Insomma il peggio del peggio racchiuso in un appuntamento considerato fuorviante, una pericolosa distrazione dall’obiettivo principale: lo scudetto. Una figuraccia in Eurovisione non è mai un evento piacevole, soprattutto se sei impegnato in una ricostruzione indispensabile per colmare una voragine profonda oltre vent’anni. E il Napoli, lontano dall’Italia, è ancora indissolubilmente legato alle morbide forme di Diego Maradona: come se il tempo si fosse fermato con la fuga per niente misteriosa che aprì l’ultimo decennio del secolo scorso.

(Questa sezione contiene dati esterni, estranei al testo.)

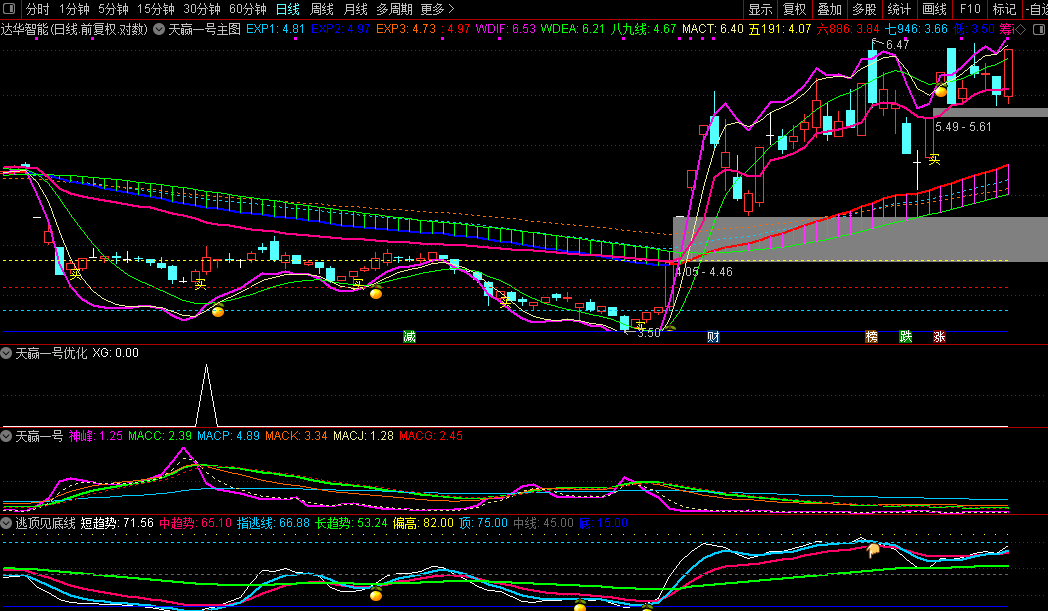Click the 更多 more periods button

coord(437,9)
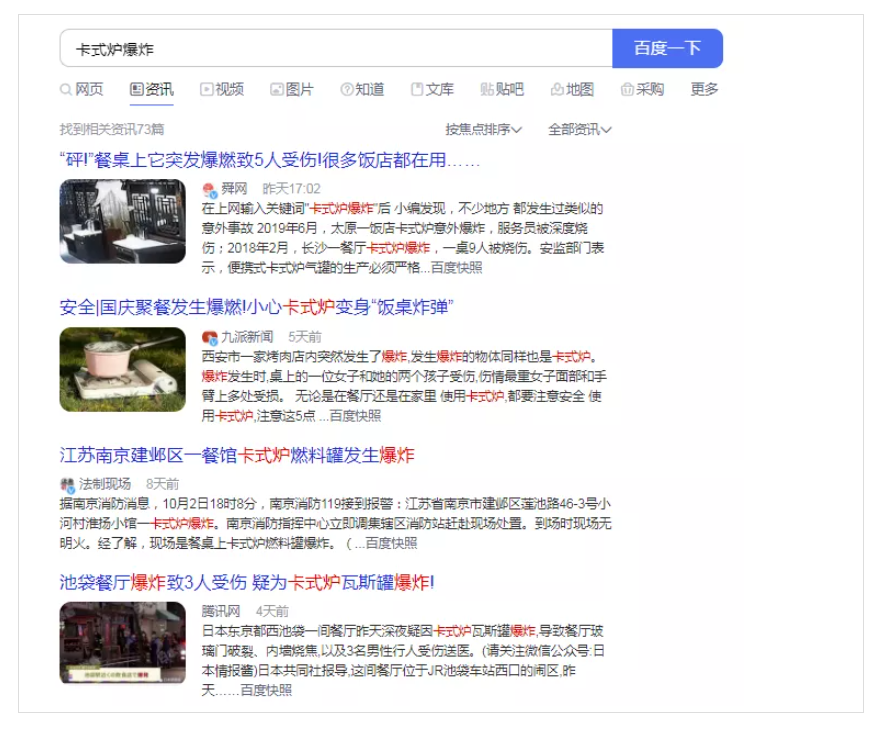
Task: Click into the 卡式炉爆炸 search box
Action: click(x=336, y=48)
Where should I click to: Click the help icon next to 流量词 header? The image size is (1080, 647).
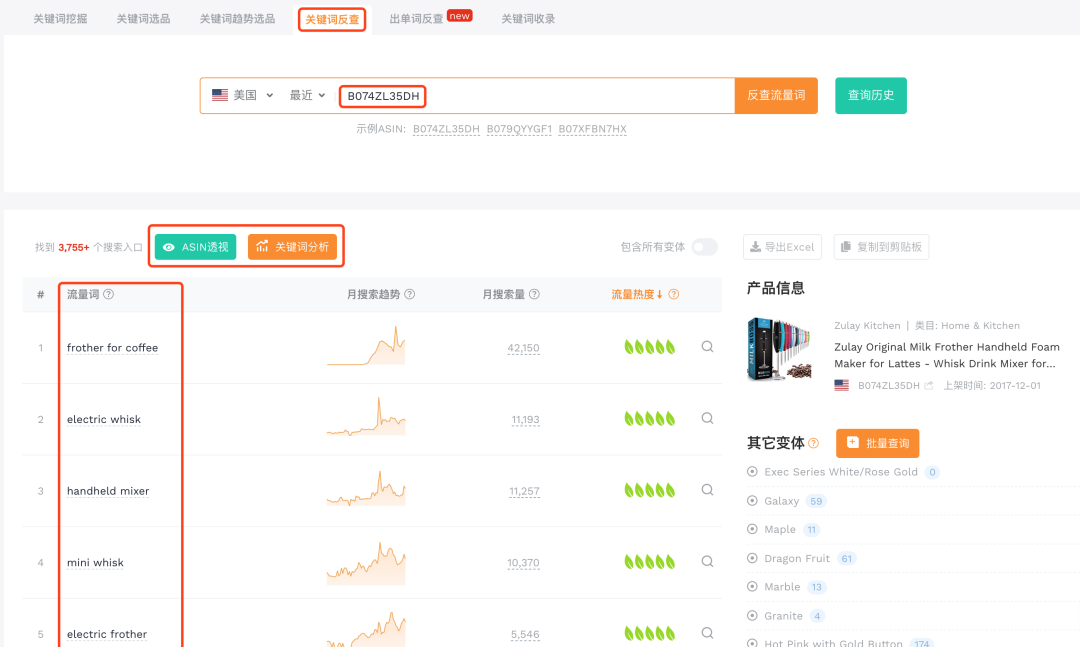coord(107,294)
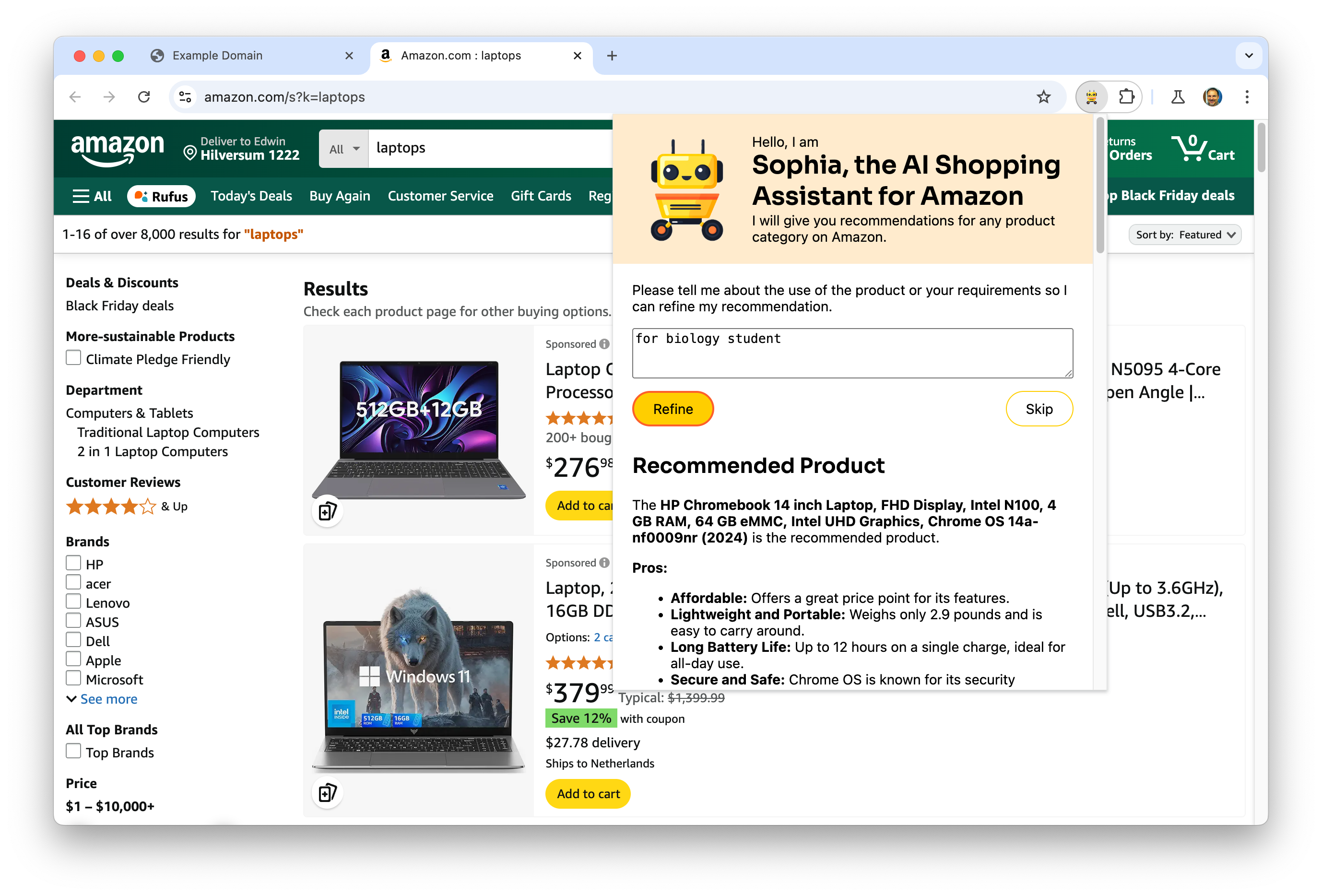The image size is (1322, 896).
Task: Check the Climate Pledge Friendly checkbox
Action: coord(73,358)
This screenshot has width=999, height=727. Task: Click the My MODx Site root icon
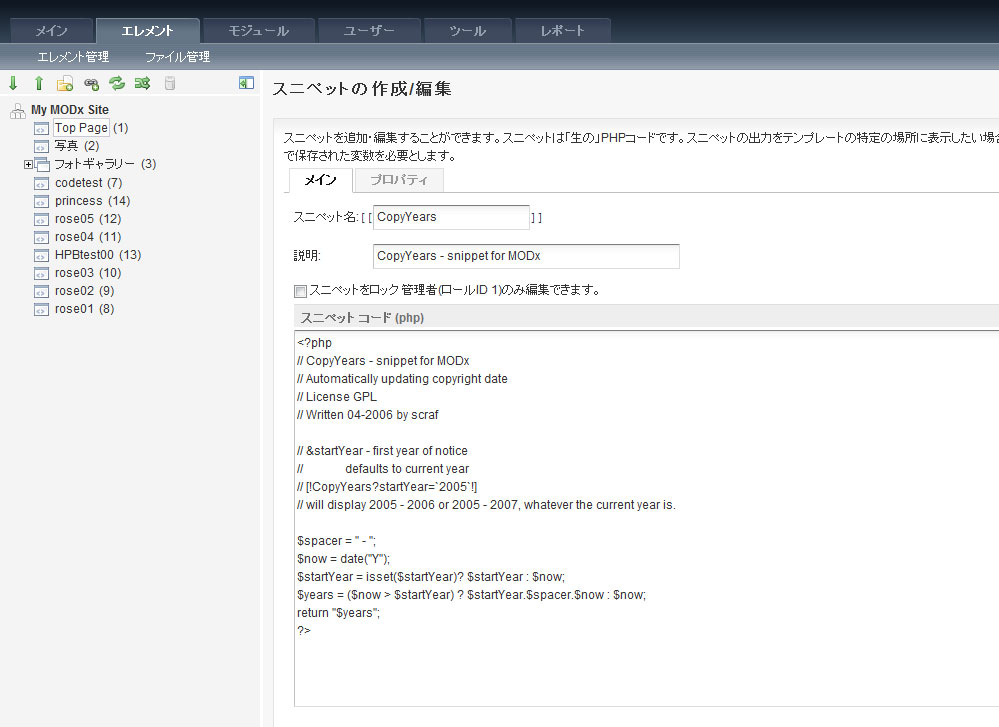tap(17, 110)

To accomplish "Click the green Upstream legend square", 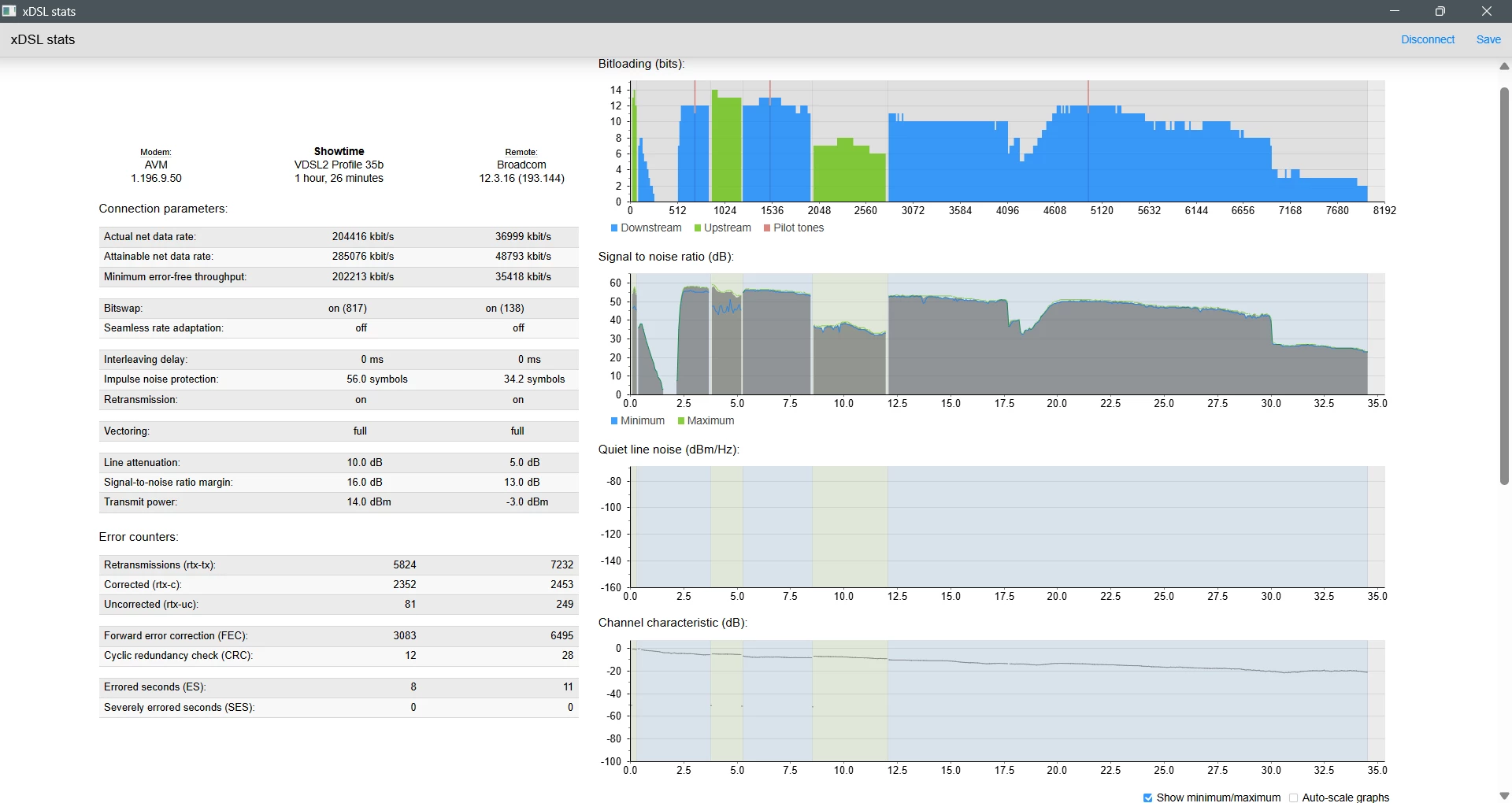I will (x=698, y=228).
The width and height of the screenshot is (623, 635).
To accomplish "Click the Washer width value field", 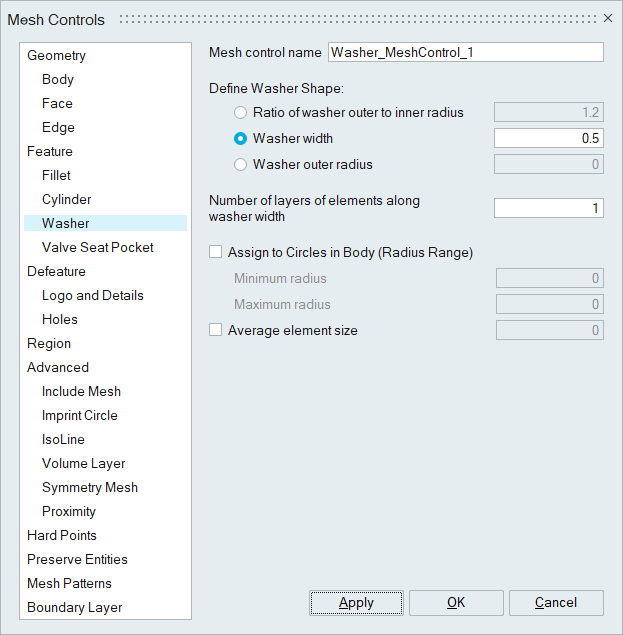I will tap(548, 139).
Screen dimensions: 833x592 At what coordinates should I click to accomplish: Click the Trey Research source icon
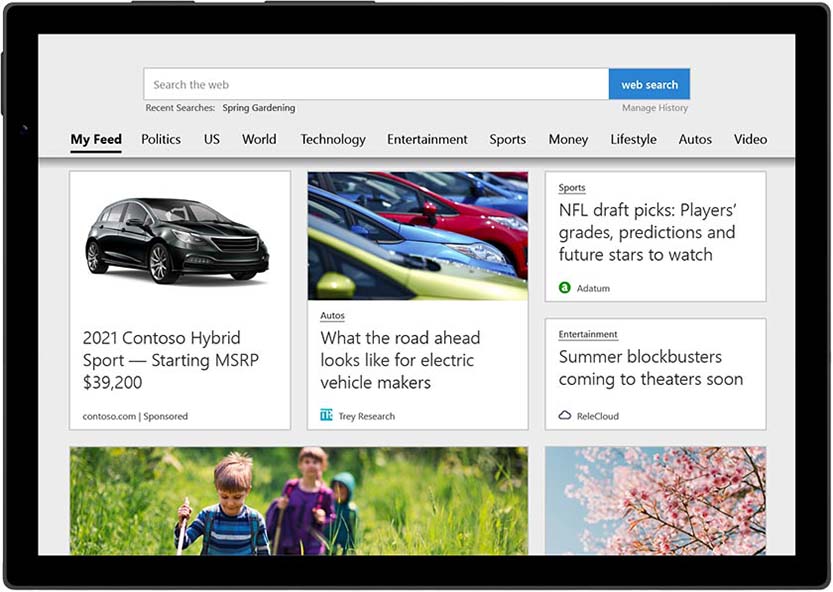tap(326, 416)
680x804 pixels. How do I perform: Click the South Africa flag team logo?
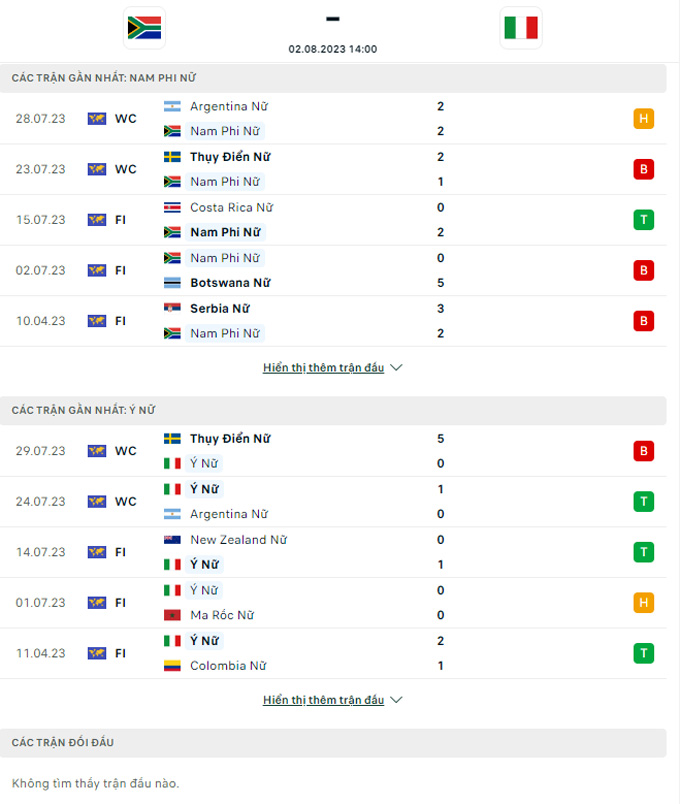click(x=145, y=27)
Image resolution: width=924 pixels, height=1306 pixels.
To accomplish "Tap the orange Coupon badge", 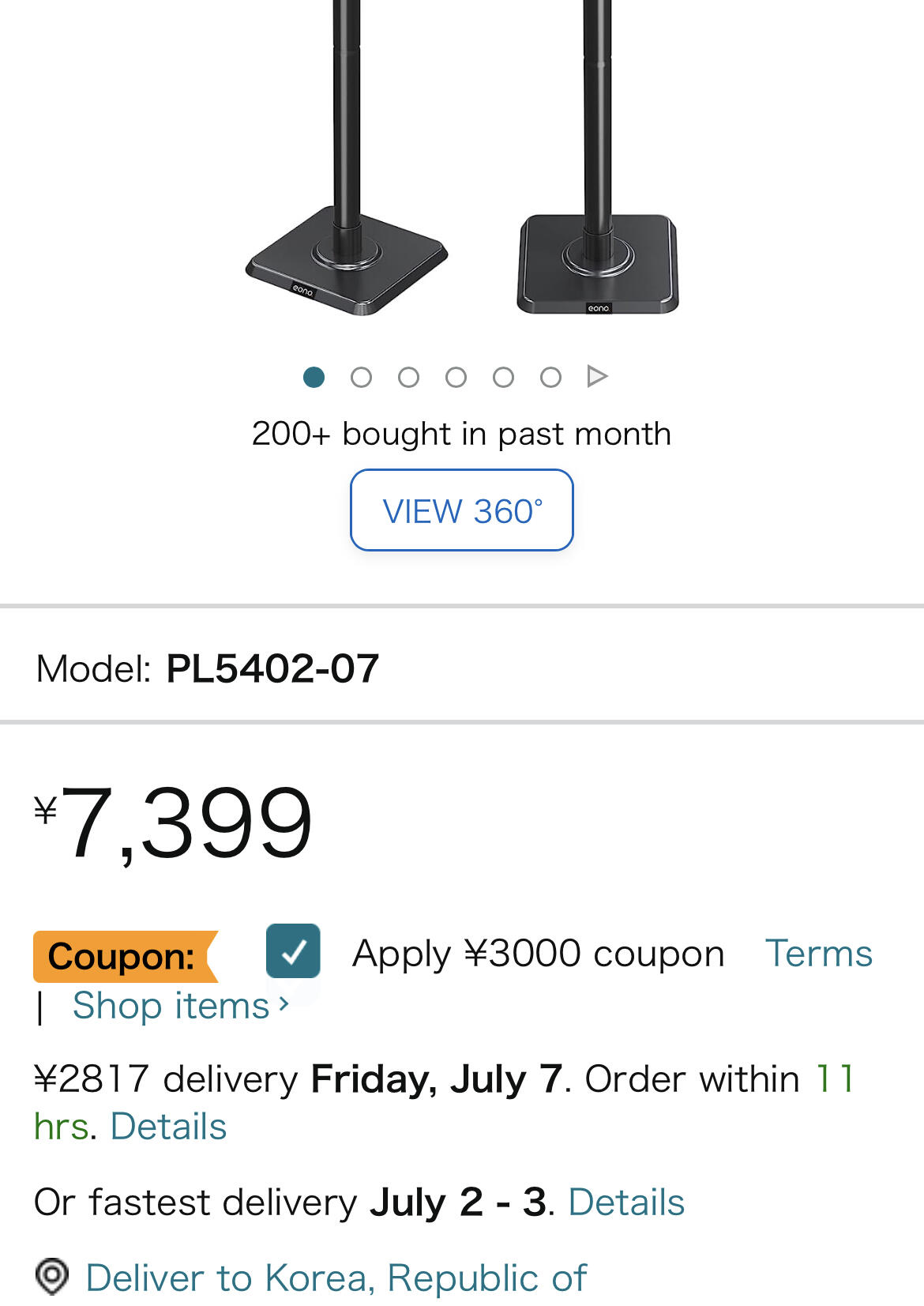I will [122, 956].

Nel nome del Pibe è stato anche il saluto che Lipsia ha consegnato agli ospiti napoletani: è stata evocata una sfida datata 1988, l’annata che portò alla conquista della Coppa Uefa, l’unica memoria tangibile in Europa di quella lontana età dell’oro. L’impressione è che poi Lavezzi, Cavani, perfino Higuain non abbiano lasciato traccia, nonostante le apparizioni collezionate anche in Champions League. Comparsate senza eredità d’affetti: la differenza è tutta qui, e a Lipsia se ne è avuta conferma. In una gara con un handicap pazzesco, nell’eurocalcio aver concesso un 1 a 3 in casa aveva reso il ritorno simile a una scalata da ottomila metri. L’ascesa è stata senza intoppi e solo la regola spietata sul valore doppio dei gol segnati in trasferta ha reso impossibile la qualificazione agli ottavi di finale.

Resta l’ultimo obiettivo, lo scudetto italiano, l’unico scopo che è ancora realizzabile: dopo Lipsia è pure più vicino. Anche a questo servono i viaggi europei: a diventare più grandi.